Start by evaluating both your business and financial plans. Check if both plans match your future goals and make the necessary adjustments to ensure that these reflect your objectives.
Ideally, your business and financial plans should match each other well, outlining the current status of your business and what needs to be done to make that successful leap forward.
Your plans should also include important details such as your recruitment plan, projected costs for growth, and pertinent details of the markets you plan on tapping.
Your bank will also need to take a close look at your company’s numbers. Be prepared to show your cash flow, sales, and profits.

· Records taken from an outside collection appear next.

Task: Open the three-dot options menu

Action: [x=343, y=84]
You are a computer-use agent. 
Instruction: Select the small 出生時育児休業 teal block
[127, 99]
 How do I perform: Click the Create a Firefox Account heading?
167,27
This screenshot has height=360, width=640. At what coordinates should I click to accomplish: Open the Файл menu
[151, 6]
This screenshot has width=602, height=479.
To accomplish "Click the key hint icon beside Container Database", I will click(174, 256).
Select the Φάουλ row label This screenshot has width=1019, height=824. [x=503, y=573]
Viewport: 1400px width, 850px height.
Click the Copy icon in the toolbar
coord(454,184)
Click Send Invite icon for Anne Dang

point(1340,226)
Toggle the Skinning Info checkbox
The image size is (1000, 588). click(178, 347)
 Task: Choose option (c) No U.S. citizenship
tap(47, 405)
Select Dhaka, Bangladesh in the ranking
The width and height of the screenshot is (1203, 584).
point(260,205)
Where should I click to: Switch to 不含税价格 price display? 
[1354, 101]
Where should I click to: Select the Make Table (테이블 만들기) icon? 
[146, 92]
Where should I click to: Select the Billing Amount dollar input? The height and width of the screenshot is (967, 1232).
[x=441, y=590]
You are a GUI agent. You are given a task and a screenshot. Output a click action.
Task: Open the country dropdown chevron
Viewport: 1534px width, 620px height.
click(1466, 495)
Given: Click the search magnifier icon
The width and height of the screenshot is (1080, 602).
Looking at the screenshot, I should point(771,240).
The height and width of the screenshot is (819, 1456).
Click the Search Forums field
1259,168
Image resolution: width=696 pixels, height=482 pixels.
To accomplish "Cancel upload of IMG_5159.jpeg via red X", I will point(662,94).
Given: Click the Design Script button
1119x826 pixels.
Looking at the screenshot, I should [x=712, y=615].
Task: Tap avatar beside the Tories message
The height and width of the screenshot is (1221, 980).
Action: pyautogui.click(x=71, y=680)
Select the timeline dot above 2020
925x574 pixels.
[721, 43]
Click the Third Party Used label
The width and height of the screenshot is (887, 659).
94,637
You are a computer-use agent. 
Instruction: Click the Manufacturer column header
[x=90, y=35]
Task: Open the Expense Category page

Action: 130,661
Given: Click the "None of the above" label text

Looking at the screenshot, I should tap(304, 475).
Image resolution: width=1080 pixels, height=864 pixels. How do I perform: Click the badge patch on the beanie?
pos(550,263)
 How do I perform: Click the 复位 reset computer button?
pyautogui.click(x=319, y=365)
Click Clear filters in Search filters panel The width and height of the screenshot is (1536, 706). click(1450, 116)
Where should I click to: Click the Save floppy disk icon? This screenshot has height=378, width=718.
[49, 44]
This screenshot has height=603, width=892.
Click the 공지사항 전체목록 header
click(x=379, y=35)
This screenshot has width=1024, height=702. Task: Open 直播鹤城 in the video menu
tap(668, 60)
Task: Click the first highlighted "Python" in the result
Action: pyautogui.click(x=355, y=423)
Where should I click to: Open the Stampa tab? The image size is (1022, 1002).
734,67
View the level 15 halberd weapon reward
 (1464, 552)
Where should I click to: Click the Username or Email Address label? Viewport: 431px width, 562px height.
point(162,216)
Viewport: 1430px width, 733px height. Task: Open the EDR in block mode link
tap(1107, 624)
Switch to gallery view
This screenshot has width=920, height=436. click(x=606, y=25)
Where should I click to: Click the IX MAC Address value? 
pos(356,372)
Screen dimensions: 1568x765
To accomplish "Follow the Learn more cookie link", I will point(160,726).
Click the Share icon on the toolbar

Be aware that your chosen bank is making an investment in your company. As such, your banker will provide an objective assessment of your plans and, along that process, provide you with a critique of all the details that you laid down. If you have done due diligence, it will be easier for you to convince your bank to provide you with a loan.
Selecting the best type of loan
Another vital step that you must do before applying for a loan for your small business is identifying the best type of loan for your needs.
- Secure a term loan if the primary focus of your growth goal is to expand your staff.
- Bankers recommend an overdraft for businesses keen on expanding and keeping pace with the expenses associated with day-to-day costs.
- Mortgages, on the other hand, are ideal for companies which are planning on investing on new assets, including properties.
- Finally, invoice finance is a special type of loan designed to help small businesses improve their cash flow.
Do not hesitate to ask for help
Many banks that cater to small businesses encourage their clients to seek their help and advice.
Before solidifying your plans and outlining the documents you need to prepare, it is highly advisable that you set an informal meeting with your banker and communicate in broad terms what your plans are.
As experienced professionals, bankers can tell you early on what things you might be missing out on.